-------- Entries supplied --------
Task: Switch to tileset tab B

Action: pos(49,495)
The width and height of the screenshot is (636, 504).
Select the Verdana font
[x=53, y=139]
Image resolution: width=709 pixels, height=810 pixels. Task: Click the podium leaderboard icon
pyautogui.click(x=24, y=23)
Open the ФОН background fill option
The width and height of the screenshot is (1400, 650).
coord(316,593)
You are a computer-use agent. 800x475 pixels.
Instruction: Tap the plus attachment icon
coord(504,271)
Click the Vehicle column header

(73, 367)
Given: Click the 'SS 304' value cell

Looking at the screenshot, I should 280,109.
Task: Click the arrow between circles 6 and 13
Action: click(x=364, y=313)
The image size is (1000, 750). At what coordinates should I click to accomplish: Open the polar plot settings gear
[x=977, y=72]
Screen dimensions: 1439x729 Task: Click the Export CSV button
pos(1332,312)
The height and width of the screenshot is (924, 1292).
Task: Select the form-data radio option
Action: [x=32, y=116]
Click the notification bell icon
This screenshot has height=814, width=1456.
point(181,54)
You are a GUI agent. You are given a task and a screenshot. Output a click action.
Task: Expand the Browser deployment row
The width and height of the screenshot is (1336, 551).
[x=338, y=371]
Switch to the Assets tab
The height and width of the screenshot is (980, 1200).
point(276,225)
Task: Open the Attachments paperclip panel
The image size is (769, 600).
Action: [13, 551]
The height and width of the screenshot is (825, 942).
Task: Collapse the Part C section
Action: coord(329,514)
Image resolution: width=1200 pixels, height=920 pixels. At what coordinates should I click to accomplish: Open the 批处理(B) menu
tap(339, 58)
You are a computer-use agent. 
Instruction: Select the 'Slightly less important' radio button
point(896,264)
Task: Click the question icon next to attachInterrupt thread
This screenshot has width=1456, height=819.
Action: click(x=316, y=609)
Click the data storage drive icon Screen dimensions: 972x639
--------
> **Exercise**
Please rewrite all of the material above, replacing "Vehicle" with "Route" and keeping everything else the same.

> **Solution for this exercise**
Task: Switch to tileset tab B

Action: pos(49,495)
The width and height of the screenshot is (636, 504).
Select the Verdana font
[x=53, y=139]
Image resolution: width=709 pixels, height=810 pixels. Task: Click the podium leaderboard icon
pyautogui.click(x=24, y=23)
Open the ФОН background fill option
The width and height of the screenshot is (1400, 650).
coord(316,593)
You are a computer-use agent. 800x475 pixels.
Instruction: Tap the plus attachment icon
coord(504,271)
Click the Route column header

(73, 367)
Given: Click the 'SS 304' value cell

Looking at the screenshot, I should 280,109.
Task: Click the arrow between circles 6 and 13
Action: click(x=364, y=313)
The image size is (1000, 750). At what coordinates should I click to accomplish: Open the polar plot settings gear
[x=977, y=72]
Screen dimensions: 1439x729 Task: Click the Export CSV button
pos(1332,312)
The height and width of the screenshot is (924, 1292).
Task: Select the form-data radio option
Action: [x=32, y=116]
Click the notification bell icon
This screenshot has height=814, width=1456.
point(181,54)
You are a GUI agent. You are given a task and a screenshot. Output a click action.
Task: Expand the Browser deployment row
The width and height of the screenshot is (1336, 551).
[x=338, y=371]
Switch to the Assets tab
The height and width of the screenshot is (980, 1200).
point(276,225)
Task: Open the Attachments paperclip panel
The image size is (769, 600).
Action: [13, 551]
The height and width of the screenshot is (825, 942).
Task: Collapse the Part C section
Action: coord(329,514)
Image resolution: width=1200 pixels, height=920 pixels. At what coordinates should I click to accomplish: Open the 批处理(B) menu
tap(339, 58)
You are a computer-use agent. 
Instruction: Select the 'Slightly less important' radio button
point(896,264)
Task: Click the question icon next to attachInterrupt thread
This screenshot has width=1456, height=819.
Action: click(x=316, y=609)
Click the data storage drive icon Screen dimensions: 972x639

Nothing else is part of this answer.